Center: EERC - National Center for Clean Industrial and Treatment Technologies (CenCITT)
Center Director: Crittenden, John C.
Title: Heuristic Reactor Design for Clean Synthesis and Processing - Separative Reactors
Investigators: Mullins, M. E. , Zhang, Huidong
Current Investigators: Mullins, M. E. , Kline, Andrew A. , Rogers, Tony N.
Institution: Michigan Technological University
EPA Project Officer: Karn, Barbara
Project Period:
RFA: Exploratory Environmental Research Centers (1992)
Research Category: Targeted Research , Center for Clean Industrial and Treatment Technologies (CenCITT)
Description:
Objective:This project intends to develop a prototype Heuristics and Reactor Design (HARD) system to aid engineers in the conceptual design and engineering of clean chemical processes. There are two core tasks in the initial phase of the effort both aimed at separative reactor processes: the development of mathematical models (1) for the reactive distillation process, and (2) for catalytic membrane reactors. The resulting models can be used as a screening tool to determine the suitability of a given reaction for these processes. The completed models will be integrated into an expert system resource along with other existing models for chemical reactor design.
Approach:Our modeling approach is to consider the packed reactor column as a series of discrete stages, and model it the same way as a tray column. In this way, the resulting model equations are a set of non-linear algebraic equations. The composition and temperature profiles can be obtained after solving these equations simultaneously. Due to the small liquid hold-up in trays (pseudo-trays), the chemical reactions are assumed to reach equilibrium. Hence, we adopted a rigorous, non-equilibrium stage model which assumes vapor-liquid phase equilibrium is only established at the interface rather than over the whole stage.

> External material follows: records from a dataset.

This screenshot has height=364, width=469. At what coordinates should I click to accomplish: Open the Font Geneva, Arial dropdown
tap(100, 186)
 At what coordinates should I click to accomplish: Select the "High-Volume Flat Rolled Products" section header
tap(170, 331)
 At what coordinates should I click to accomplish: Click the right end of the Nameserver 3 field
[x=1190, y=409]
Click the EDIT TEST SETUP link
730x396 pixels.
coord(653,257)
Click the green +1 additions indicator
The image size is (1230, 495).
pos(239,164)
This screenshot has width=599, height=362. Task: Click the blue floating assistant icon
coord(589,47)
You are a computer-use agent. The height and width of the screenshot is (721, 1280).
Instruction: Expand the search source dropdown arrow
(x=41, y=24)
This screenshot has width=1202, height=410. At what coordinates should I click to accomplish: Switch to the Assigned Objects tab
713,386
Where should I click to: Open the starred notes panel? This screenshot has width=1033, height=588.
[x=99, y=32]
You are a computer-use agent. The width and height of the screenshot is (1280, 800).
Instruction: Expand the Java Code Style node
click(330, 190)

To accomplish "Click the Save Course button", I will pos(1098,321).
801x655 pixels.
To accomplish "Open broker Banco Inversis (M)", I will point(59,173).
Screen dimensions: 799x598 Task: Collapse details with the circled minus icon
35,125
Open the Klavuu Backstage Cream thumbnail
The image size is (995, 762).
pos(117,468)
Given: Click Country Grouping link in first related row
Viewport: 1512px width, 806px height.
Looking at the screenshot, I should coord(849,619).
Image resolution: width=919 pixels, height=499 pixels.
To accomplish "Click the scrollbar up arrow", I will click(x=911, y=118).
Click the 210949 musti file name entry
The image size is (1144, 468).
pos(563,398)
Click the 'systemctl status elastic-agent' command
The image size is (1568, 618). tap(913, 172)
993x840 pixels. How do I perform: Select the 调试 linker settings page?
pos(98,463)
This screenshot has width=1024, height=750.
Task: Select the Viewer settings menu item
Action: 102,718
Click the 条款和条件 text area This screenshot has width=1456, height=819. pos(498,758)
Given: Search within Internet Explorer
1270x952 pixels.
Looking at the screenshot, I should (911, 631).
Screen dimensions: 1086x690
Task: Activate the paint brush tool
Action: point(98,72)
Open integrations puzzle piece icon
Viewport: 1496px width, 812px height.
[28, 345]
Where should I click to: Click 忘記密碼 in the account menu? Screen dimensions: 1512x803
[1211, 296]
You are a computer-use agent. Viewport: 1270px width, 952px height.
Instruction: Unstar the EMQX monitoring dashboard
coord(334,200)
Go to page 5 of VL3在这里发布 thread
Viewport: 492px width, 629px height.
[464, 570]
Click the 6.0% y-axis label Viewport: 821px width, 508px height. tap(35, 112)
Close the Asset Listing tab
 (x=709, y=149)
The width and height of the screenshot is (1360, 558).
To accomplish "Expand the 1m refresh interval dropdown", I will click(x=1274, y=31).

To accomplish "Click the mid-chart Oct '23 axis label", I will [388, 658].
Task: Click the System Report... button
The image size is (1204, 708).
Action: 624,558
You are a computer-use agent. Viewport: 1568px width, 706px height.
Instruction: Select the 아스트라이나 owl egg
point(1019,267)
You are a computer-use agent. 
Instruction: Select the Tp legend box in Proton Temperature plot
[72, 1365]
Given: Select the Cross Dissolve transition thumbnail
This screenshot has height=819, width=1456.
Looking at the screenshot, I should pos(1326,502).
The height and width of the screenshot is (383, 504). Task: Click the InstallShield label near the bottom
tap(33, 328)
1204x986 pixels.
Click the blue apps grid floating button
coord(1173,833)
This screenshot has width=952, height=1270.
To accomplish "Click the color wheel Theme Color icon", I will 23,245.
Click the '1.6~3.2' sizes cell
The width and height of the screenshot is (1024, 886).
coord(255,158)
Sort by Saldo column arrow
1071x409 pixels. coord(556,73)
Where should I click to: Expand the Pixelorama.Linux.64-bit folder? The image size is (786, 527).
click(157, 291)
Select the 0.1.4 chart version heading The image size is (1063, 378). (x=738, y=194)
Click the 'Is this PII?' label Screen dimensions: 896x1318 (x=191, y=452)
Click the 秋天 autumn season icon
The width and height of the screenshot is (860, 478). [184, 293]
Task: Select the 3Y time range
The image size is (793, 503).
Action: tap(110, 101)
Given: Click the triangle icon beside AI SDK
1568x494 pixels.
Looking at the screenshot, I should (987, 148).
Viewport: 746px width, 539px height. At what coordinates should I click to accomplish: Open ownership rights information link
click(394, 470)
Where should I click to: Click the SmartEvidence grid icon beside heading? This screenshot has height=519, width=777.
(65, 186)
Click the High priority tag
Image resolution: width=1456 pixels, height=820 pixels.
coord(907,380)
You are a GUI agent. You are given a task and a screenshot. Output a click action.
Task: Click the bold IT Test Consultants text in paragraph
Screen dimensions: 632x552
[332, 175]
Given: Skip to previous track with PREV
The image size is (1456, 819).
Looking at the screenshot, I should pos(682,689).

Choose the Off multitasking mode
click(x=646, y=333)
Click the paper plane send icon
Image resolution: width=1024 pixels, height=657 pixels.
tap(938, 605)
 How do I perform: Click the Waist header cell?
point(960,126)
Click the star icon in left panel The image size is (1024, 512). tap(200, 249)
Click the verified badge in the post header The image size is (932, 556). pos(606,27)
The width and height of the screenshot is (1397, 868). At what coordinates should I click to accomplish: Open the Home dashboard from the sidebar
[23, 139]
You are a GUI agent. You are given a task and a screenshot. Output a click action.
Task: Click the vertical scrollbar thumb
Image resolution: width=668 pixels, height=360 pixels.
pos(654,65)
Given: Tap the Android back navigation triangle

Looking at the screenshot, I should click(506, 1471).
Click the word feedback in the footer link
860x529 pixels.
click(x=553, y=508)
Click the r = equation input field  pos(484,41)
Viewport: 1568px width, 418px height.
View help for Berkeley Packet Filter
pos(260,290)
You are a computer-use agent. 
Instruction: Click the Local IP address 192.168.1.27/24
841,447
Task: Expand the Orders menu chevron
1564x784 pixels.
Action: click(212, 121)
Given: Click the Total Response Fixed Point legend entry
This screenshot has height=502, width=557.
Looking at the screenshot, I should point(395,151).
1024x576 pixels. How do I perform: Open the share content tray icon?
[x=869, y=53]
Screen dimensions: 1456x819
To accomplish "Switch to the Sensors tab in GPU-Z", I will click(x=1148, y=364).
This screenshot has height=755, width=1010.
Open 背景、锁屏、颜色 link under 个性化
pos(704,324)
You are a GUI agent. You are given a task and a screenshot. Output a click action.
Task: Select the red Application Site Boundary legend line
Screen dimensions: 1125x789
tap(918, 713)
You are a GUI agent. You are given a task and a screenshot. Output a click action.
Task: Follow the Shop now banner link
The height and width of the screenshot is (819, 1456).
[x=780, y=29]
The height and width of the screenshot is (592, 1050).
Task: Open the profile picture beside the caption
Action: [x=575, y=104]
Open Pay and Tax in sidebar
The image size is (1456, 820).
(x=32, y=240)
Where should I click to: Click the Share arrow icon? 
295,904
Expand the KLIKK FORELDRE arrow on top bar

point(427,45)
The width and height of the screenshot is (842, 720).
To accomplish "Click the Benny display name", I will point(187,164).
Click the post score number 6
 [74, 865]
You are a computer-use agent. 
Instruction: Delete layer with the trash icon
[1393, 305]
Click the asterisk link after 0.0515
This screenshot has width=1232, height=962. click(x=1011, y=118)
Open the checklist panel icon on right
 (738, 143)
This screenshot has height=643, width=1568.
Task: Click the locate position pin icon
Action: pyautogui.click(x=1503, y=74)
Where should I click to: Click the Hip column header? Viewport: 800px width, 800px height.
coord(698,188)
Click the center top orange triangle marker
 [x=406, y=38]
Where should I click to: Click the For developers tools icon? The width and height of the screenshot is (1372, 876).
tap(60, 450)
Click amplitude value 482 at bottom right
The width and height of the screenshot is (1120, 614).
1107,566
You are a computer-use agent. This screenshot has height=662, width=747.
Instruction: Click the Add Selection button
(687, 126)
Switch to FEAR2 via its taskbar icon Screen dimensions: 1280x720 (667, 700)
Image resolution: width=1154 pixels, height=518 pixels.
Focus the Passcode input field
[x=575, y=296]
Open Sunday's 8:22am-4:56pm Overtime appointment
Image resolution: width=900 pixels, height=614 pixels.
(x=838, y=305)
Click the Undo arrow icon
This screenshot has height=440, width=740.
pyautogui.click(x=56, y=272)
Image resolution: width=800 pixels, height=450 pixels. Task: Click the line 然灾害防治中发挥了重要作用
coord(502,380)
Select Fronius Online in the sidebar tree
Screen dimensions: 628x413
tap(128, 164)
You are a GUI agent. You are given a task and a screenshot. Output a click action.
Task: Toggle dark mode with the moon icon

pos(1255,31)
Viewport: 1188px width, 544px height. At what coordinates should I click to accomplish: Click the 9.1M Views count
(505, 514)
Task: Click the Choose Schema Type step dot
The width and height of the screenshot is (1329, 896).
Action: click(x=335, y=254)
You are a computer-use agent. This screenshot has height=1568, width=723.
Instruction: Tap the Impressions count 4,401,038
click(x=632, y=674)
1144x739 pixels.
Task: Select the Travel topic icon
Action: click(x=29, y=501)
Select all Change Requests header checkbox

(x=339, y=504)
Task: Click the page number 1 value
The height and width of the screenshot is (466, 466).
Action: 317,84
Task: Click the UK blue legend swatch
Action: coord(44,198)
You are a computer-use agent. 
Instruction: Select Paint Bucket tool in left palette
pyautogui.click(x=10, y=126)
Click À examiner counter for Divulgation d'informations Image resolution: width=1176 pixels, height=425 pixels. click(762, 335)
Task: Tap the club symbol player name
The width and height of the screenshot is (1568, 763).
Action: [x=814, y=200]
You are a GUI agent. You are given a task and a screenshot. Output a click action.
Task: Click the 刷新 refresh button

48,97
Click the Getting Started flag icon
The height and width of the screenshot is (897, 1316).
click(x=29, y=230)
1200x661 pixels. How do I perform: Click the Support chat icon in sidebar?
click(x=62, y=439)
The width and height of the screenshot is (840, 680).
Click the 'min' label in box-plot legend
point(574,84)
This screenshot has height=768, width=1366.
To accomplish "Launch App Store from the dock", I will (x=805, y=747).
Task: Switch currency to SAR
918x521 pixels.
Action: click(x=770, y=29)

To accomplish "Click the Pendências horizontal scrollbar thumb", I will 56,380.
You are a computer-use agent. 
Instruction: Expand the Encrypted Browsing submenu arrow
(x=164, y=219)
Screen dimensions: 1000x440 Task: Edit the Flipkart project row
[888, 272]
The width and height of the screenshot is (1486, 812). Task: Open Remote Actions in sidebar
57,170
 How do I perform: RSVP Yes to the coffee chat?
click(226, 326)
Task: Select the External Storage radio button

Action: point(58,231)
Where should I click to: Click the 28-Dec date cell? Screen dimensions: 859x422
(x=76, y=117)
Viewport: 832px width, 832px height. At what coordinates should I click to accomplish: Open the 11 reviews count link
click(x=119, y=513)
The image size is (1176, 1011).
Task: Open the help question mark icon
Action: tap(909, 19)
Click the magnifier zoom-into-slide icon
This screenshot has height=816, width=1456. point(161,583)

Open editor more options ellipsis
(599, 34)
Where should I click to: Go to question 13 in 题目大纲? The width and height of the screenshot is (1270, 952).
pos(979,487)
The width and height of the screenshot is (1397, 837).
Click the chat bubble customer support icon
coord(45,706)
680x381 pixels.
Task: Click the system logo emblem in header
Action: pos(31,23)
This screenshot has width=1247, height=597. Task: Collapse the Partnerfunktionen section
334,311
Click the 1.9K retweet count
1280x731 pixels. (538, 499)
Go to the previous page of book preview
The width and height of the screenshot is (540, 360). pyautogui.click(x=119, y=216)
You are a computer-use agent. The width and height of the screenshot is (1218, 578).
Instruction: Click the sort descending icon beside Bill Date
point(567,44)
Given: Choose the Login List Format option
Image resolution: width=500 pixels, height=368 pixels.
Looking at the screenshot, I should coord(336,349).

The equations of Mass balance, Energy balance, Rate of mass and energy transfer, and eQuilibrium (so called MERQ model) are written for each phase separately. The Newton-Raphson method will be used to solve the equations, and the technique of line search and backtracking is incorporated into the algorithm to achieve global convergence. Therefore, the solution of the model does not totally depend on the initial estimate, which compensates for a major drawback of the Newton-Raphson method.
We will first develop this model with C++, and a Graphic User Interface (GUI) will be constructed afterwards. Basically, the model consists of four classes: a thermodynamic class which is designed to calculate all thermodynamic properties; a matrix class which does block matrix manipulation; a solver class which implements the Newton-Raphson method with line search and backtracking techniques; and a main program which simply incorporate other classes.
Rationale:Currently there are no existing design models for catalytic membrane reactors; and although commercial software from several simulation companies is available for distillation related modeling, they are not specifically tailored to reactive distillation process. Therefore, it is important to construct a model based on the unique features of reactive distillation in a packed column.
Reactive distillation is a unit operation which combines a chemical reaction with a multistage distillation in one step simultaneously. This technique has two important advantages compared with conventional reaction and distillation processes: (1) energy savings and (2) reduction of capital investment. With reactive distillation, the heat generated by chemical reaction can be utilized directly for the separation of products. At any point in the reactive zone, the reaction heat will cause additional mass transfer between vapor and liquid phases.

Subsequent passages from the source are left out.